Ну а если купит чего, то обязательно расколупает, надорвет, проверяя на прочность, откусит, пробуя на зубок, и плачется тогда, убивается, как не стыдно, мол, старого больного человека обидели, сволончи-сволончи. Делать нечего, только и остается — с удивлением и восхищением, восторгом каким-то ненормальным, — оставаться при своем драном-кусаном товаре и без денег.
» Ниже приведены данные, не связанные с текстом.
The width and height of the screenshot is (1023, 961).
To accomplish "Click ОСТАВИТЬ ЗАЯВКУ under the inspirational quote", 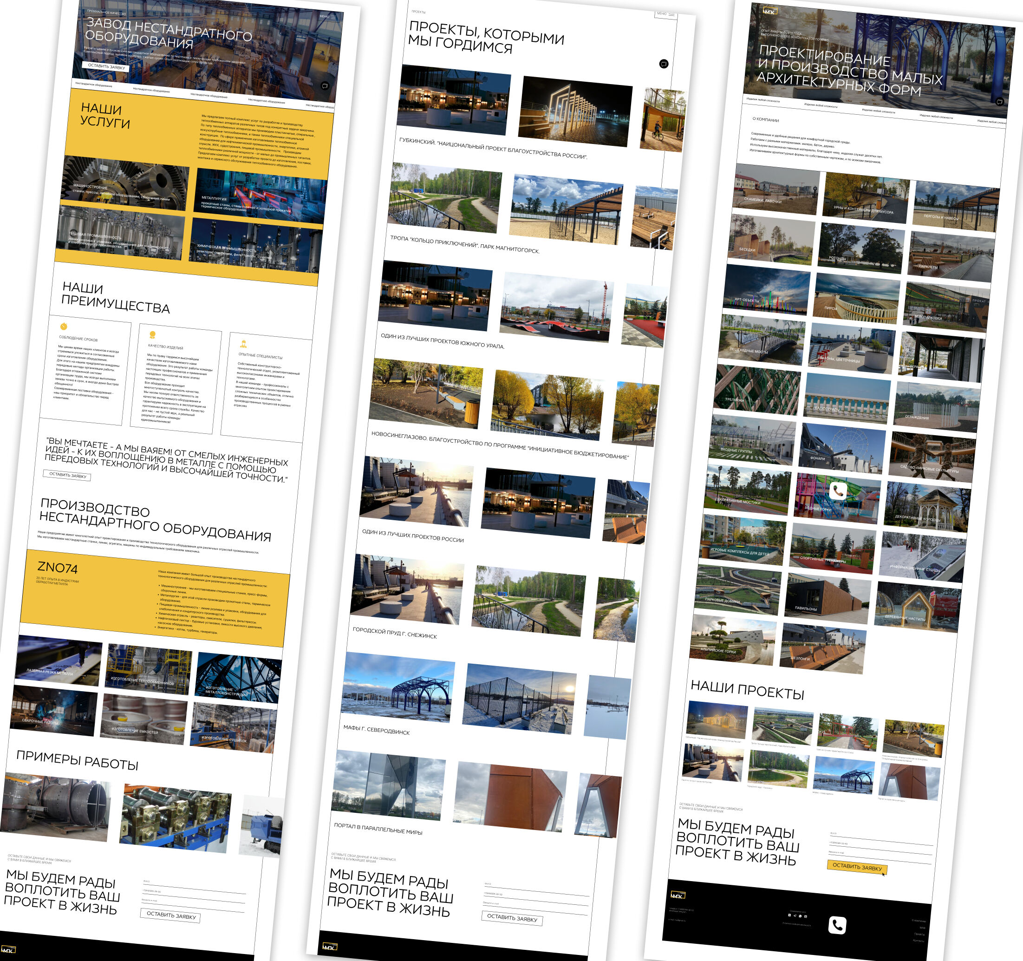I will point(67,475).
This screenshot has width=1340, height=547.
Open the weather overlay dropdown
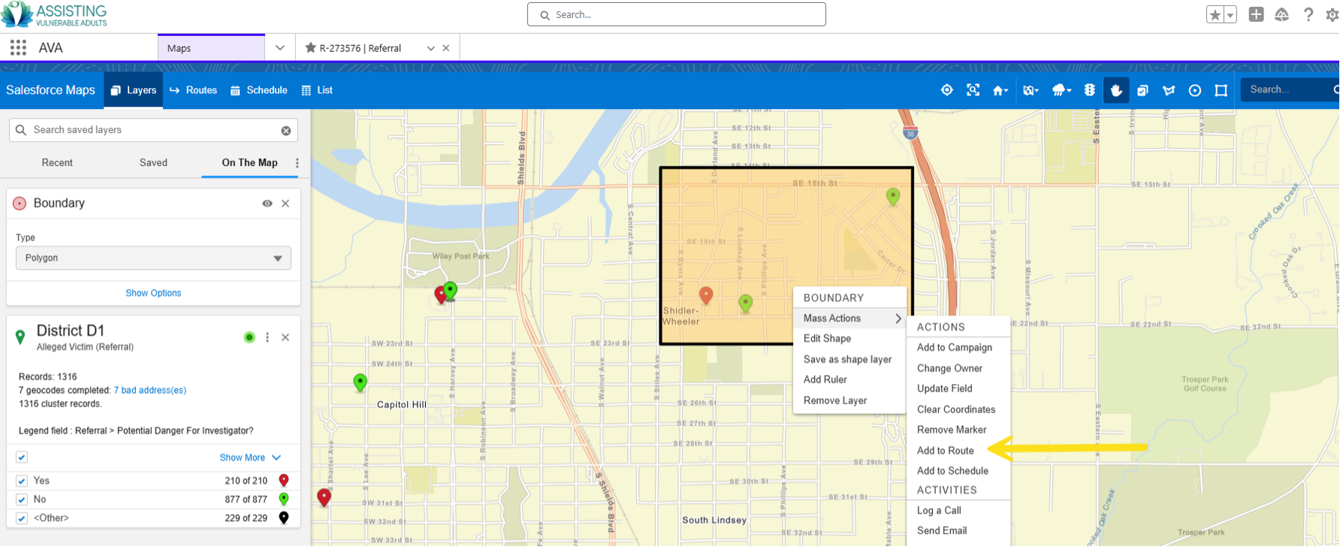point(1061,90)
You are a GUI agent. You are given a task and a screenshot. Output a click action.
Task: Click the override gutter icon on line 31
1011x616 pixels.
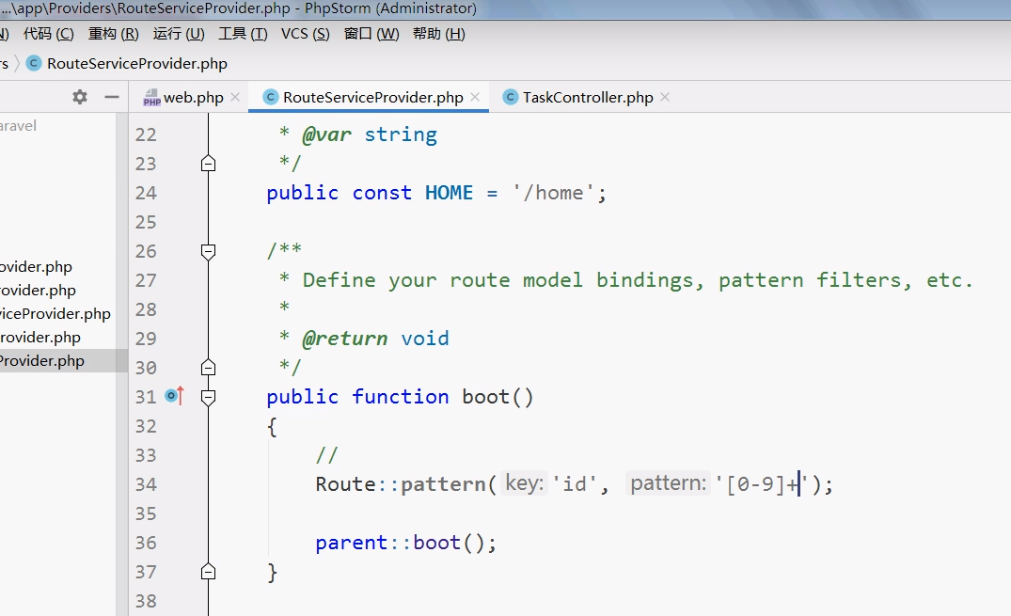click(173, 397)
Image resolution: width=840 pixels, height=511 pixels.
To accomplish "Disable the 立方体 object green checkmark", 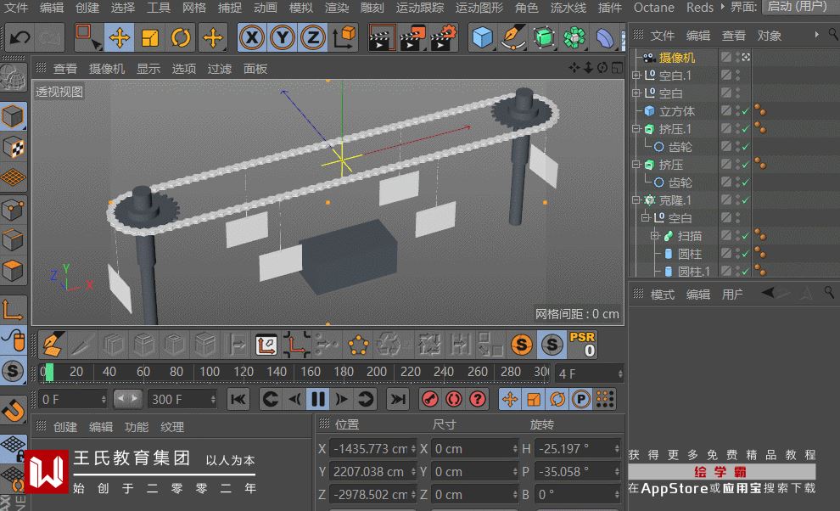I will tap(745, 111).
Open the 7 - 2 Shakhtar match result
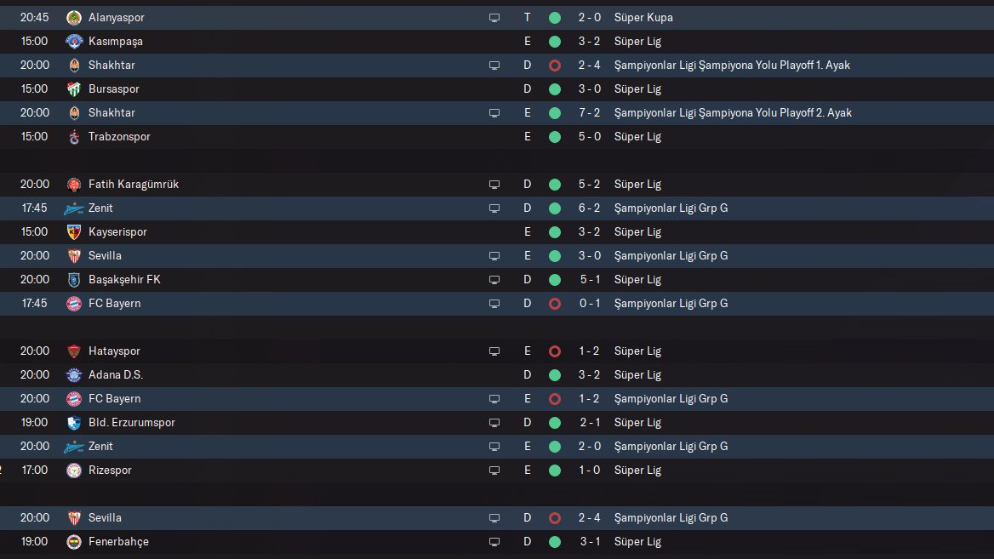The width and height of the screenshot is (994, 559). click(590, 113)
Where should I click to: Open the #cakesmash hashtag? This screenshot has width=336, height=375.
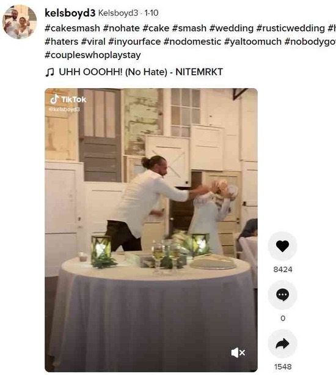[x=72, y=28]
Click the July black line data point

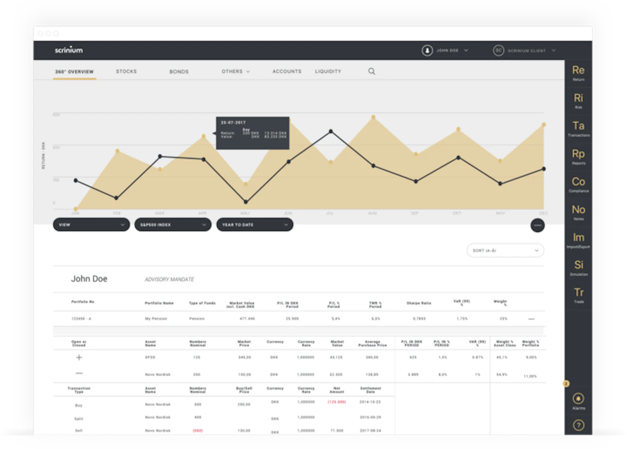pyautogui.click(x=330, y=131)
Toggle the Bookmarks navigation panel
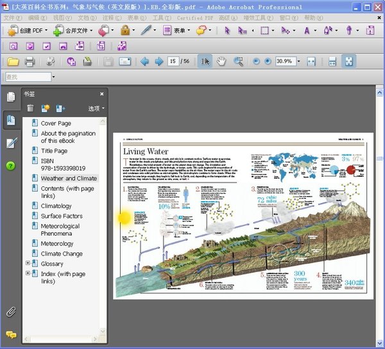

Скорее всего, от скуки люди с ней связываются: стало тоскливо жизнью жить — затей торговлю с тетей Фаней и тоски не знай.
— Ой, девоньки, у меня волос в дуб встал, щоб я так жыл! — приговаривает она, когда чья-нибудь человеческая тупость беспросветная приводит ее в изумление.
— Танькам, — на днях приставала она к внучке, — а кто это голубые?
— Да зачем те, баб?
— Да тут по телевизеру все голубые да голубые, — я не понимаю, что это такое!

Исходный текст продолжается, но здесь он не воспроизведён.